オフィスにCO2排出枠…温暖化対策法改正案
京都議定書の目標達成に向けて政府が今国会に提出を目指している地球温暖化対策推進法の改正案の内容が明らかになった。
二酸化炭素(CO2)排出量の多い全国のオフィスビルや百貨店を対象に初めて排出規制を設ける。
排出量が大幅に伸びている「業務部門」の対策を強化するのが狙いで、違反事業者には行政の勧告や事業者名の公表で臨むほか、罰金などの罰則についても検討している。
来年4月に施行したい考えだが、企業活動に影響を及ぼすとして、産業界の反発も予想される。
同法は現在、原油換算で年1500キロ・リットル以上の燃料を使用する大規模事業者などに対し、毎年の排出量を算定し、国に報告することを定めている。
今年度の対象事業所は1万5000程度と見込まれている。
改正案では、これらの大規模事業者のうち、排出量が急増しているオフィスビルや商業施設など「業務部門」に分類される事業所と、排水処理や廃棄物焼却施設などを、特に対策を強化しなければならない「特別特定排出者」に指定。床面積当たりの排出上限を定めるなど、業種ごとに排出できる量の指標を設ける。
正当な理由もなく指標を超えた事業所に対しては、国が排出抑制に必要な措置を勧告し、従わない場合は、その事実を公表する。
改正案ではまた、事業者が太陽光発電などの自然エネルギー促進のための費用を負担した場合、その負担分を自らの削減に組み入れる仕組みを設ける。中小企業の排出削減に協力した場合も、自らの排出削減量に算入できるようにする。

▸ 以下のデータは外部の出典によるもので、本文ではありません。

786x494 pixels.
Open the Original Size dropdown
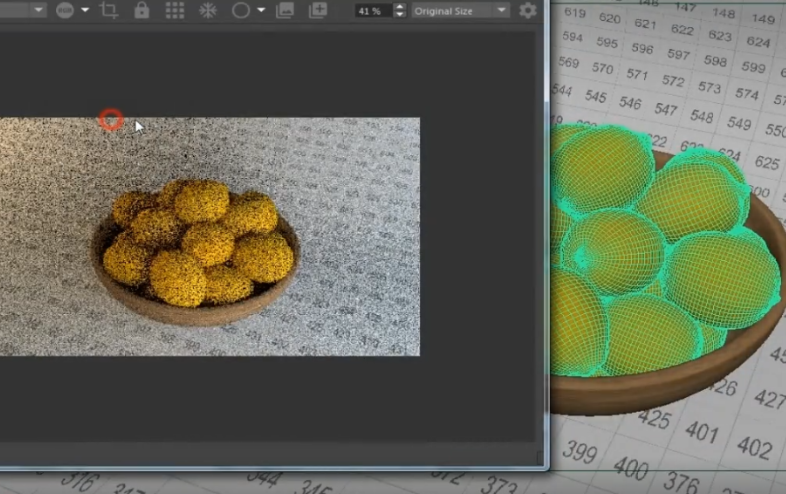click(x=461, y=10)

京都議定書で、日本は2008~12年度の平均で、温室効果ガスの排出量を1990年度比で6%削減しなくてはならないが、06年度(速報値)は6・4%上回っている。中でも「業務部門」は、41・7%増と突出している。工場などの「産業部門」、発電所などの「エネルギー転換部門」、自動車、船舶などの「運輸部門」などは、現段階では、改正法の排出規制対象には含まれていない。
大規模事業所を対象にした排出規制は、東京都でも検討を進めている。原油換算で年1500キロ・リットル以上のエネルギーを使っている企業を対象にCO2排出量の削減を義務付けるもので、都によると、対象はオフィスビルや百貨店、病院が計約1000か所、工場や発電所が計約300か所になる見込みという。